Manuel Valls se veut rassurant sur l’espace Schengen
Devant les sénateurs, le ministre de l’Intérieur a rejeté les méthodes du précédent gouvernement, qui ouvrait la voie à un retour facilité des contrôles aux frontières, mettant la Commission européenne hors-jeu.
Devant les sénateurs, le ministre de l’Intérieur a rejeté les méthodes du précédent gouvernement, qui ouvrait la voie à un retour facilité des contrôles aux frontières, mettant la Commission européenne hors-jeu.
Attentifs à la prise en main du dossier Schengen par le nouvel hôte de la place Beauvau, les sénateurs cherchaient depuis plusieurs semaines à lever le voile sur les intentions de Manuel Valls.
Auditionné par la commission des lois le 25 juillet, le ministre de l’Intérieur a en bonne partie dissipé leurs doutes, s’efforçant de tracer une ligne de démarcation avec le précédent gouvernement. « Je refuse la fermeture unilatérale des frontières comme la politique de la chaise vide si je n’obtiens pas satisfaction », a-t-il affirmé d’emblée.
Volonté de contraste
Pendant un an, son prédécesseur Claude Guéant a maintenu ses partenaires européens sous pression, exigeant une réforme de nature à permettre aux États de restaurer plus facilement les contrôles aux frontières. L’appel a culminé pendant la campagne, quand Nicolas Sarkozy a proposé le retrait français de l’espace de libre circulation des personnes, qui concerne aujourd’hui 26 États européens. Place aujourd’hui à la volonté de contraste de M.Valls : « Je serai très scrupuleux quant à la préservation de l’acquis Schengen. »
Sa rencontre, au début du mois, avec la commissaire européenne en charge de ces sujets, Cécilia Malmström, avait eu une bonne résonance à Bruxelles. Le ministre français instaurerait un « bon climat ».
« Tout doit être décidé par le Conseil, sur proposition de la Commission », a-t-il précisé lors de son audition. Dans la version précédente, défendue par Claude Guéant, la décision de restaurer les contrôles policiers en cas de « circonstances exceptionnelles » revenait à l’État souverain, évinçant de fait la Commission européenne.
Deux projets de loi en préparation
L’étendue de ces « circonstances exceptionnelles », inscrites dans le texte adopté par les ministres européens le 7 juin, reste à définir.
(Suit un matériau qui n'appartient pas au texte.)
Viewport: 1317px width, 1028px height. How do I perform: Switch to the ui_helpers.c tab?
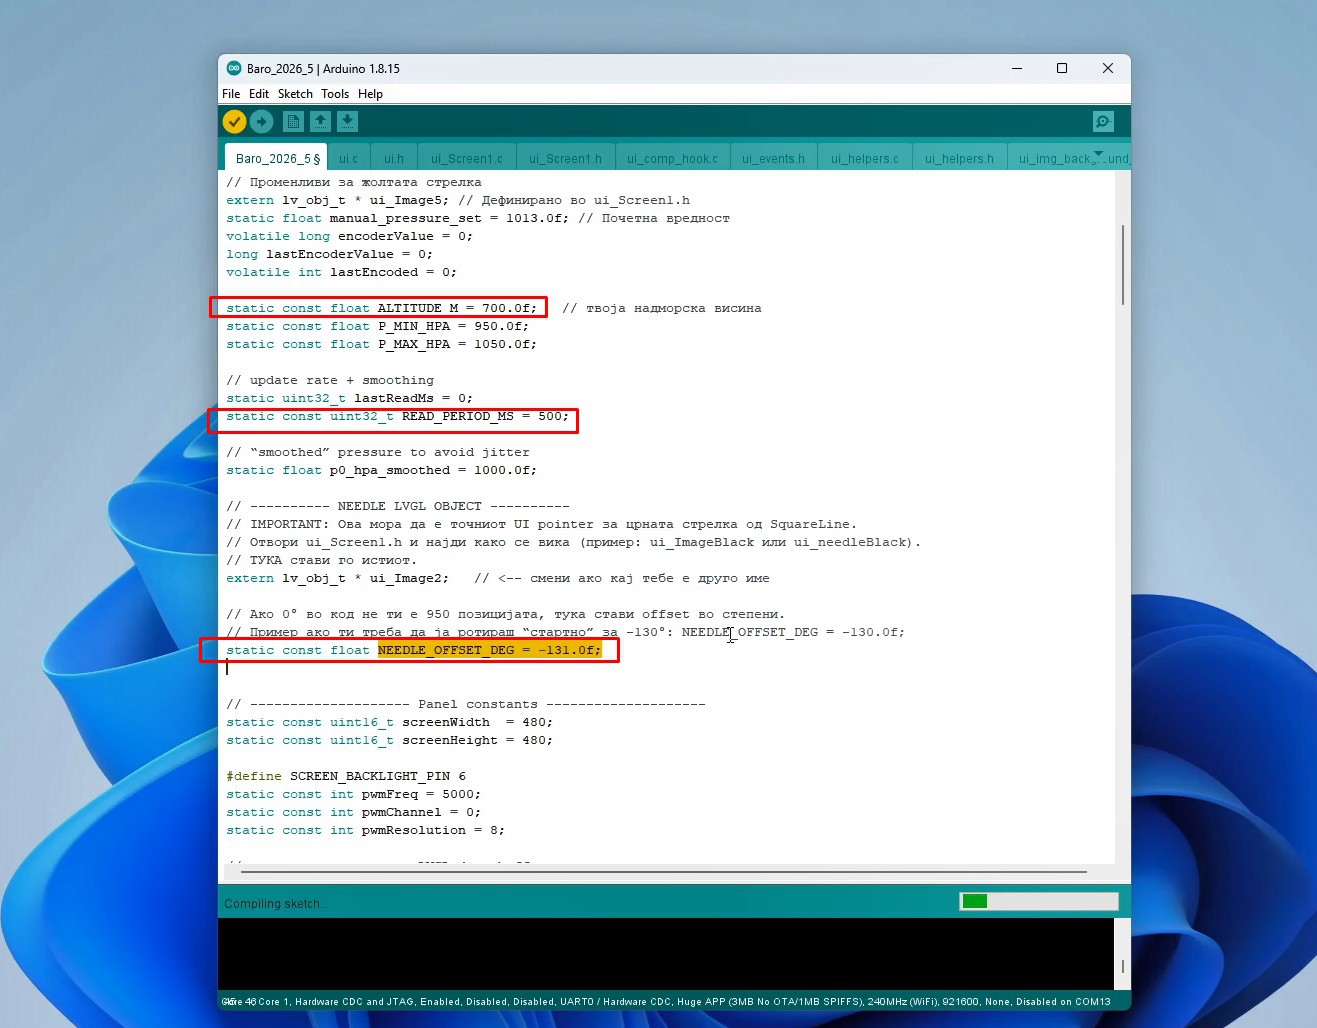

Pressé par un déplacement au Maroc le soir-même, Manuel Valls a laissé en suspens cette question, pourtant soulevée par la sénatrice socialiste Catherine Tasca.
Les prochains mois lui donneront l’occasion d’y répondre, car des négociations se tiennent en parallèle à Bruxelles, pendant qu’une nouvelle audition pourrait être convoquée à la rentrée par la Chambre haute.
« Votre introduction nous ouvre enfin des perspectives positives sur la politique d’immigration », a tenu à préciser Catherine Tasca, qui scrute de près l’action du ministre depuis son entrée en fonction.
Manuel Valls continuera sur sa lancée avec deux projets de loi actuellement en préparation. Le premier, présenté d’ici la fin de l’année, clarifiera les conditions de séjour comme d’expulsion des étrangers et abolira le « délit de solidarité ».
A cause d’une interprétation large du code d’entrée des étrangers par le précédent gouvernement, des habitants et des bénévoles avaient été pointés du doigt, voire mis en garde à vue, pour avoir aidé matériellement des clandestins.
Le deuxième projet de loi, prévu pour le premier semestre 2013, proposera la création d’un titre de séjour pluriannuel pour sécuriser la situation des étrangers (la plupart des permis délivrés durent un an) et intègrera également des dispositions européennes sur le droit d’asile.